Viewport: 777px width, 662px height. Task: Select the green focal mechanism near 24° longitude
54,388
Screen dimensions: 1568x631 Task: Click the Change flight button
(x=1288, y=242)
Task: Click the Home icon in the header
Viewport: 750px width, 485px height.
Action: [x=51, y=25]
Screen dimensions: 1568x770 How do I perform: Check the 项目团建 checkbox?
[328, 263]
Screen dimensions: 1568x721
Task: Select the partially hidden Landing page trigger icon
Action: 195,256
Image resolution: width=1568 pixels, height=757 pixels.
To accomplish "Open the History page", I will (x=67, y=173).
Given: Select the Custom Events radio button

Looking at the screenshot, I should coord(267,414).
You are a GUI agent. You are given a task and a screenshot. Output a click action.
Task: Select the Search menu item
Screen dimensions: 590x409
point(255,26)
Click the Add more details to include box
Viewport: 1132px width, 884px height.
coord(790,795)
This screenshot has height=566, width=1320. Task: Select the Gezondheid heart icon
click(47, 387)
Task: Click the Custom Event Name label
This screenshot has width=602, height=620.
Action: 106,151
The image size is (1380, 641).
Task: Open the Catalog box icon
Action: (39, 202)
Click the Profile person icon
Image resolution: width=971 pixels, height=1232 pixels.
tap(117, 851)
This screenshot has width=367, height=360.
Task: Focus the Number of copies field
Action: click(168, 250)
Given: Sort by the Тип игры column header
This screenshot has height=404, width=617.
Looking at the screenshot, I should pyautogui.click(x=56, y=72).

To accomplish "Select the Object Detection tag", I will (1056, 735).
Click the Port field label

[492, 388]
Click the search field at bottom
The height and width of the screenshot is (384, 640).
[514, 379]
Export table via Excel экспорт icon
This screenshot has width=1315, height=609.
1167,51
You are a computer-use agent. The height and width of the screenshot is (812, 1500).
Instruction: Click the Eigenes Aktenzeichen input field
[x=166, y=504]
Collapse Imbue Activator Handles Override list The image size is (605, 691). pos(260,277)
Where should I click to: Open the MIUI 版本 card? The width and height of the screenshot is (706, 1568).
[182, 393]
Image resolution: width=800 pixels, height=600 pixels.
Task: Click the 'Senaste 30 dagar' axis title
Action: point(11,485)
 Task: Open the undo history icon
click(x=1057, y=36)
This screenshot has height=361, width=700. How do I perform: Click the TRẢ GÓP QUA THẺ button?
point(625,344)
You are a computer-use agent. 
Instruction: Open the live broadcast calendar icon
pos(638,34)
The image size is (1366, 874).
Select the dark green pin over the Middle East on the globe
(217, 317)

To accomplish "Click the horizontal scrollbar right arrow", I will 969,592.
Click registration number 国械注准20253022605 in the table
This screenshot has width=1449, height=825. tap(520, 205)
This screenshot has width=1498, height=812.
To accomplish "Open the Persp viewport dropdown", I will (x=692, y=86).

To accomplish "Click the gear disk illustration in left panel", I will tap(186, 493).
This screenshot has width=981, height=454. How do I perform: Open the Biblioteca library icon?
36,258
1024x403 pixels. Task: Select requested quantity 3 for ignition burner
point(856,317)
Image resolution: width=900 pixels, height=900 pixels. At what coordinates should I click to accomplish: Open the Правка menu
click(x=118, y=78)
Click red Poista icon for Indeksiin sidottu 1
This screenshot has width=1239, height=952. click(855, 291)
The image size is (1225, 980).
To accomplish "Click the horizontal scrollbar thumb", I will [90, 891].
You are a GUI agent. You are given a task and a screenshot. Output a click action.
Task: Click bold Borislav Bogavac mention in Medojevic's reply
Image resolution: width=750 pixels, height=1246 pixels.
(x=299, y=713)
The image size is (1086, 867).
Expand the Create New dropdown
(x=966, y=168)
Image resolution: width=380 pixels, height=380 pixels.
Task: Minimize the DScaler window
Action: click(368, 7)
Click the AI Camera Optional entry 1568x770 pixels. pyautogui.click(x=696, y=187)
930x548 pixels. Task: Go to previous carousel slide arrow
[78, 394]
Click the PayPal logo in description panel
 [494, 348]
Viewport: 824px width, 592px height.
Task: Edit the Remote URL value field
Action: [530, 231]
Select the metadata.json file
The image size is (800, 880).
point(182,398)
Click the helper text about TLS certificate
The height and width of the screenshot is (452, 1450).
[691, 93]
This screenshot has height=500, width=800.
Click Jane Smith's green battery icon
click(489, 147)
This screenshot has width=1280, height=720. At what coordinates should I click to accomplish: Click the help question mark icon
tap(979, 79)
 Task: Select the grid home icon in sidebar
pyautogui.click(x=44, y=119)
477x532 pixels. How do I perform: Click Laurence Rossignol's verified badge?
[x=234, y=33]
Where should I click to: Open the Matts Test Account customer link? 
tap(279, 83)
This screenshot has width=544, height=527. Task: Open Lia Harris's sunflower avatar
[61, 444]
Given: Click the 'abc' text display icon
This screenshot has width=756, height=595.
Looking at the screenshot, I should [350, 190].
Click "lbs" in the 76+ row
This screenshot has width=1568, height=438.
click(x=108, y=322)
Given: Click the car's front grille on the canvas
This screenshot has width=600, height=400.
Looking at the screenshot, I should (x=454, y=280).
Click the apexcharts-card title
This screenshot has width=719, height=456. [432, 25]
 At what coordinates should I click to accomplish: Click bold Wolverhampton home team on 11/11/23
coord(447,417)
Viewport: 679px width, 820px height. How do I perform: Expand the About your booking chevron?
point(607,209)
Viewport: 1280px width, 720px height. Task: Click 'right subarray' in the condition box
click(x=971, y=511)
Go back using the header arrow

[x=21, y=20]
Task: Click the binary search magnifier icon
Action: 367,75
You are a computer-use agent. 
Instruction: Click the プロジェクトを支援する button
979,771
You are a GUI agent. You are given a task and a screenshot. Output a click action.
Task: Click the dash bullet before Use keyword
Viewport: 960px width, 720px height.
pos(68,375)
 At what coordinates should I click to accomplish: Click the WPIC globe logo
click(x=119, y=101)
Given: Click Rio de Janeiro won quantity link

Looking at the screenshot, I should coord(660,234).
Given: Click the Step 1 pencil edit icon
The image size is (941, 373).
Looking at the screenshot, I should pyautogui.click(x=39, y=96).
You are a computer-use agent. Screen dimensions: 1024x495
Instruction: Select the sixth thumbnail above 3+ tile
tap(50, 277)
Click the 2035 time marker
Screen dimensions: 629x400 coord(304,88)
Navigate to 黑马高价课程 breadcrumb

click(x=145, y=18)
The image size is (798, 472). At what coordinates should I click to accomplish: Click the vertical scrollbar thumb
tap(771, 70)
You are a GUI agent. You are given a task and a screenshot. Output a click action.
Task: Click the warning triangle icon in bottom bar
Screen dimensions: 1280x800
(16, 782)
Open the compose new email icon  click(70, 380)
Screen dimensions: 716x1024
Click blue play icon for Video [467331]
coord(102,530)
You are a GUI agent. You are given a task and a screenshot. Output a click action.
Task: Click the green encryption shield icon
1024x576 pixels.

··········

Required action:
When the line with "Image resolution: width=971" is reached in the data above, begin copying, and stop after the line with "You are a computer-use agent. The"; copy each line exactly, both ends included.

Task answer:
Image resolution: width=971 pixels, height=1232 pixels.
tap(117, 851)
This screenshot has width=367, height=360.
Task: Focus the Number of copies field
Action: click(168, 250)
Given: Sort by the Тип игры column header
This screenshot has height=404, width=617.
Looking at the screenshot, I should pyautogui.click(x=56, y=72).

To accomplish "Select the Object Detection tag", I will (1056, 735).
Click the Port field label

[492, 388]
Click the search field at bottom
The height and width of the screenshot is (384, 640).
[514, 379]
Export table via Excel экспорт icon
This screenshot has width=1315, height=609.
1167,51
You are a computer-use agent. The height and width of the screenshot is (812, 1500).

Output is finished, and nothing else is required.